A bunch of white tulips that my friends brought on New Year’s Eve
Once again I celebrated New Year’s Eve with the same friends as usual. Three of us were neighbours for many years back in the 1900s and into this century. One of them usually has her sister visiting for New Year; and in later years, the other friend’s mum has been with us, too. The three of us who used to be neighbours have probably spent most New Years together ever since the late 1980s (although sometimes in the past with more people as well). Since NY 2000/01 it’s been the 4-5 of us, and (for various practical reasons) at my place. (It’s a joint venture though, as they bring some of the food etc too.)
A cup of “glögg” for starters when they arrive has become part of the tradition. (Mulled wine; but low/no alcohol.)
Ah, that table looks so tidy at the beginning of the evening…
Different story towards midnight…!
Another tradition: Opening “Kinder Eggs” while waiting for the midnight fireworks…
We also always watch a film. Usually from my collection, but this year it was one of the others who brought one. A bit of an extra surprise for all of us - including her who brought it! - as it turned out to be in French… It did have Swedish subtexts, though; so we coped! Intouchables, a multi-award-winning film from 2011. (The story of the friendship between a wealthy quadriplegic and his live-in caregiver – with a criminal background, and reluctant to take the job at all to begin with… Based on a true story, according to the end titles.)
Looking in through the window from my balcony, after midnight (guests gone home)… The little lights on the amaryllis plant are reflections of the lights outside!
We had snow again for New Year (but all gone again now)
As usual, I felt kind of “blurry” all of New Year’s Day, and spent most of that day resting and doing “nothing” (oh well, tidying up a bit after the party too). And while doing nothing, I reflected on a book I read over Christmas – on the importance of rest! Written by a Swedish pastor (Tomas Sjödin), popular and well known in Sweden (from TV and radio as well as his books) but I don’t think his books have been translated into English. Anyway, in this one he looks at various ideas of the sabbath, and one of the things he makes a point of is that in the Biblical story of creation (never mind if you interpret it literally or symbolically), God created man on the sixth day, and then rested on the seventh.
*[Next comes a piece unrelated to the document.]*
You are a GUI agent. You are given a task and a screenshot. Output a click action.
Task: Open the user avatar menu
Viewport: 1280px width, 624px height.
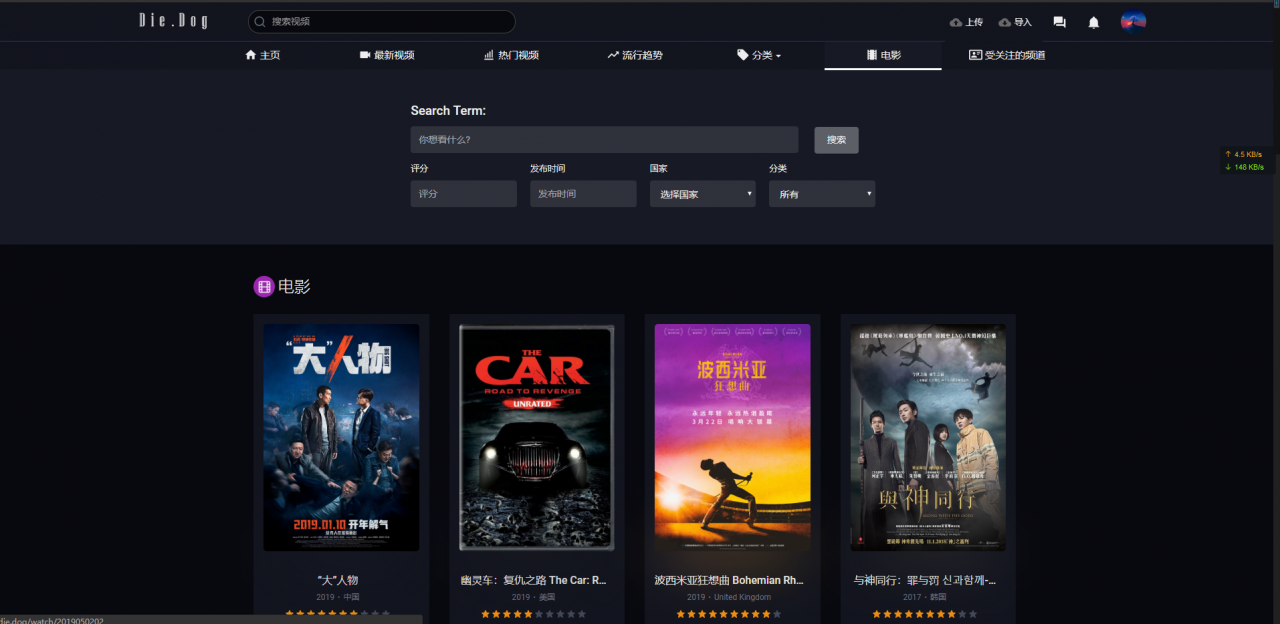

Which means that for us humans, a state of rest (Garden of Eden) was the beginning rather than the end – and maybe indicating that we might do well sometimes to “put rest first”, so to speak…
And from that perspective, I suppose that beginning a new year with a lazy day may be just the thing, really!
Anyway, however your new year began, I hope it continues well for you! (“God fortsättning” - good continuation - we wish each other in Sweden, in the first days of the new year.)